The point is that with my few friends I was still happy, and didn't care.

Now, at university, I'm the same, but the difference is people respect you for being yourself, instead of some wild idiot, so I know more people, and still don't go out much, but I'm still happy, and get on with a lot more people be being myself.

At the end of the day it's about being happy, and ignoring those who would squash that happiness from you, because they aren't worth thinking about.

~~Belldandy~~
Fri 29/11/02 at 17:04
Regular
"I like cheese"
Posts: 16,918
It's like we're the same person. :D

People rip it out of me, while all I want to do is be friendly. Even when someone's hurt me, I'll end up trying to make friends with them, hell, even if I don't like someone I'll be kind to them most of the time. Usually I'm ignored, although at my Christian Youth Group many people, including a close friend, called me a good listener.
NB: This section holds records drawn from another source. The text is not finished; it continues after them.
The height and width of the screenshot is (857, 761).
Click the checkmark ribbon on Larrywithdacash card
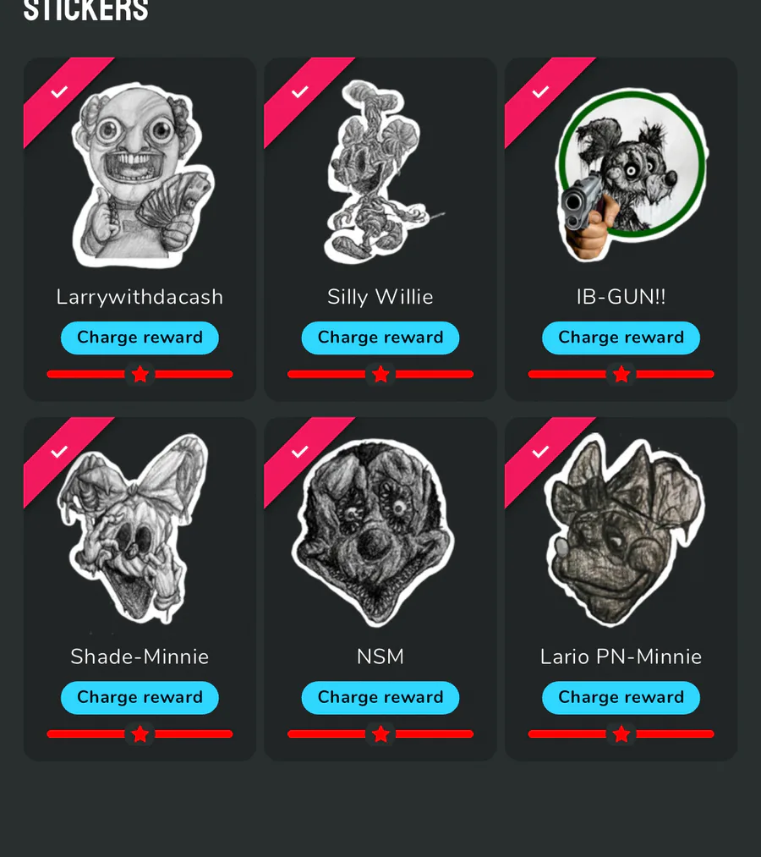(x=59, y=92)
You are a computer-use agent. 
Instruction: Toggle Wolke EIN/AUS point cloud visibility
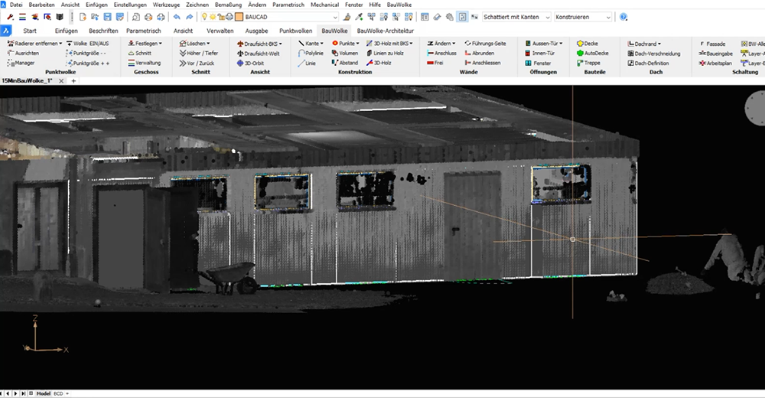pyautogui.click(x=90, y=44)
I'm very quiet, and so I'm proud of that.

The opposite sex? I'm trying not to worry too much, and look forward to meeting new people at Uni (if I go.) It's too late to try and talk and build and proper relationships at girls with my school, I don't like most of them anyway.
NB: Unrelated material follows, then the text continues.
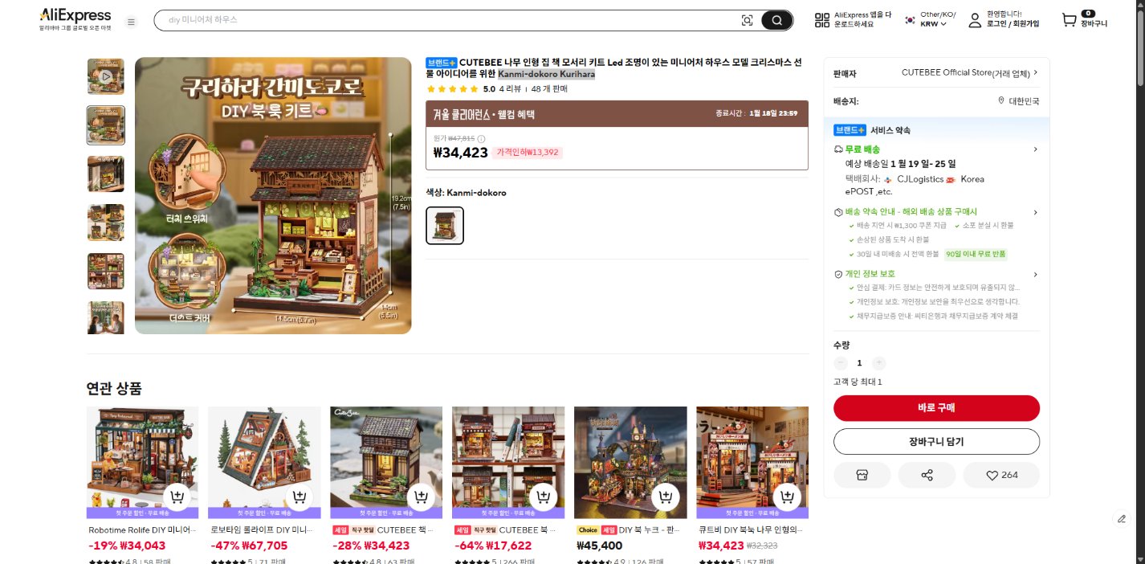Open image search camera icon

click(x=747, y=20)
I like going out, but not just to stand around doing nothing in the freezing cold. I'm not sad, I just don't get bored at home. I read Mick Foley's autobiography (for those of you who don't know, a very very famous wrestler), and he took a quote from someone else which went something like this, "nothing good can ever happen by going out." Okay, so I don't totally agree, but there's nothing particularly to be gained by always going out. Admittedly, Mick didn't say that, but he does agree with it and he doesn't go out too often - and yet everyone respects him for what he's achieved and he has a great family, something which I'm desperate to have in the future.

But anyway mate, don't worry too much, it's a strange coincidence but I've gone through much of the same thing. I'm not through it yet either, but someday someone will appreciate you for the person you really are...no, lots of people will.
Fri 29/11/02 at 16:48
Regular
"gsybe you!"
Posts: 18,825
Now.

Everyting seems to be getting on top of me. Put there by people who 'care'.
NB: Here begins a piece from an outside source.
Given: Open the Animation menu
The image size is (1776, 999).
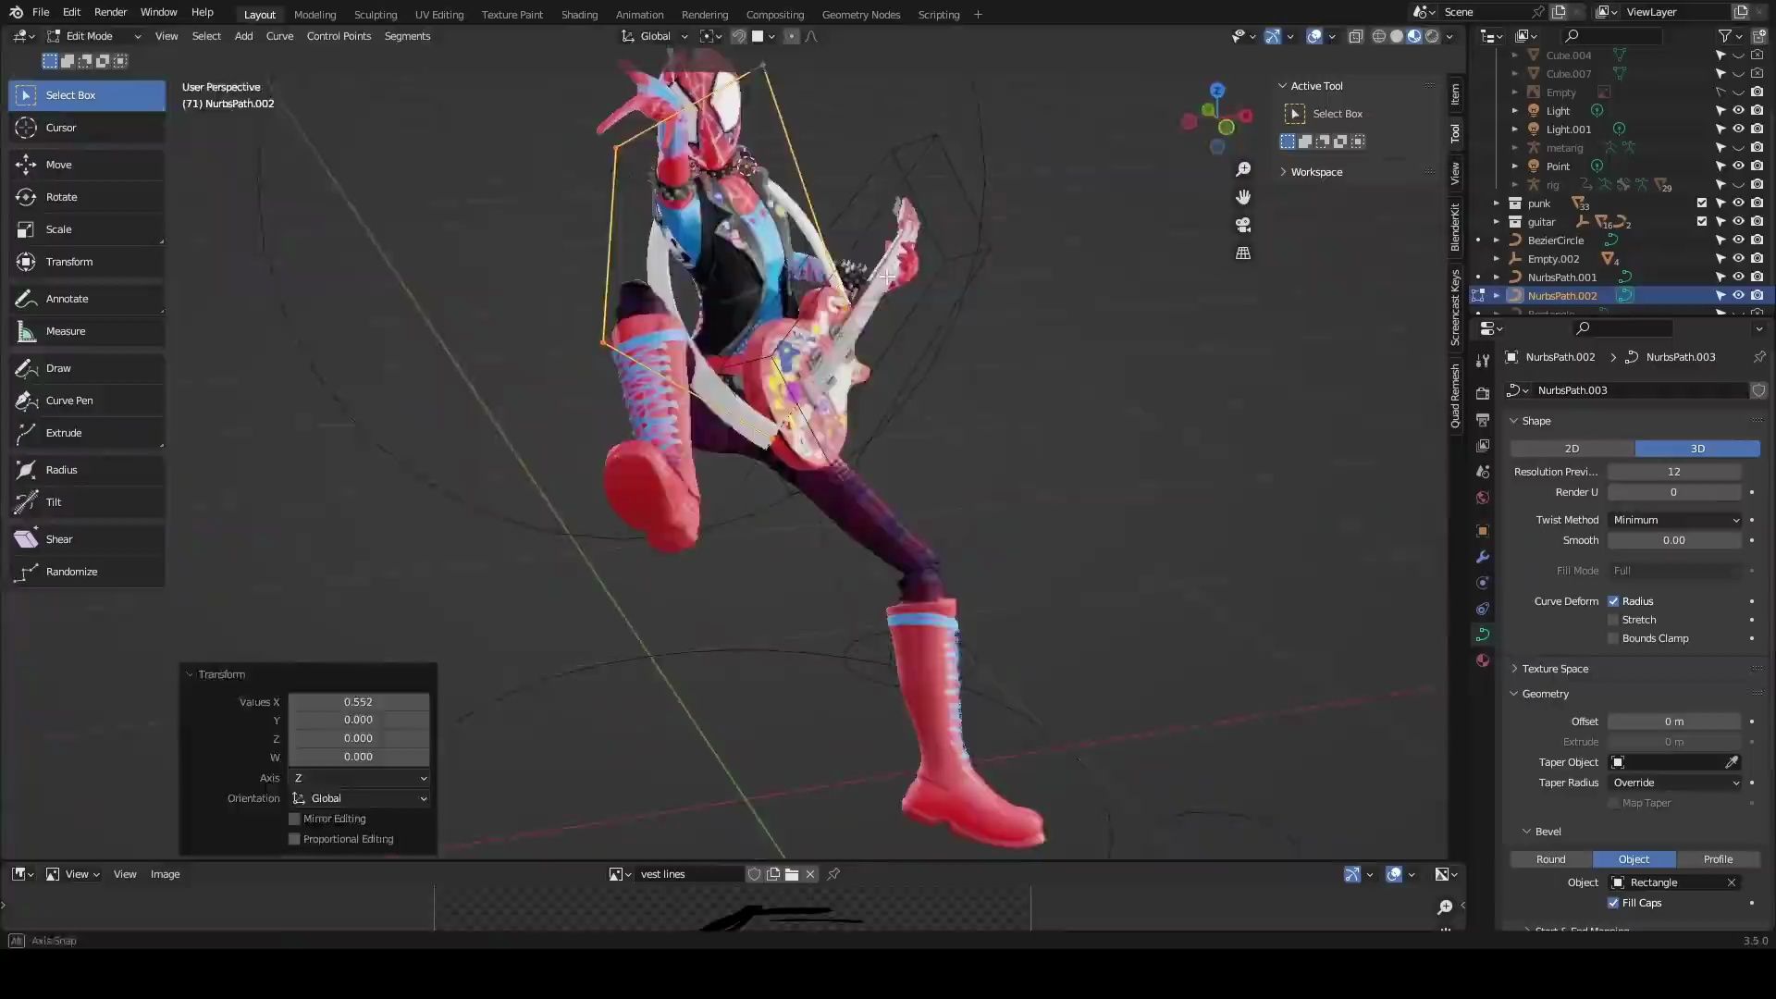Looking at the screenshot, I should point(639,14).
Freinds. Mock me over my actions/dress. I look like a grandpa aparently, in one jumper. I like it. Music. I listen to one band more, but no, thats not right. It means more to me than most things around - don't they ever have anything like that? Well, if they do, they never show it. They're to busy 'going out' to town. I don't like that, so I'm 'weird/granpaish'. I normaly ignore these comments - even when I don't responds, I get taunted -I never 'stand up for myself'. No, I just never respond with a taunt or fist. I just ignore it. But it really does sodding build up. Rnours too. Blo*dy rumours, and its not as if people never have had odd situations rumoured about them. But no, its me, so. Lastly, the opposite sex. Namely one of. I' m sick and b*oody tired of this. I never. ever. ever like a girl who feels the same way. It sucks, and this one girl at the moment, while I think we have something, is still just that little bit, well, off. I don't know how to put it. But I know what I feel. I try to be nice, freindly, happy person. Just most of the fu***ing time people don't seem to care. Im tired of being all quiet and downtrodden. But I don't want to scream out and hurt people. I just wany to tell somebody, probably a very very vlose friend. But I have few of those. I'd rather thell this girl, but no, not far enough yet. Don't suppose I ever will. Even if I asked her, it would be waiting still. Its all on top, and I am tired of it now. I'm tired of the endless acceptance of taunts from people that I could rip it out of. But then again, that would be pointless. All i want is to have nice, freindly feelings. I want them all to know. And before any of you blame it on 'teenage angst' stop. It still hurrts, even though its 'only' that.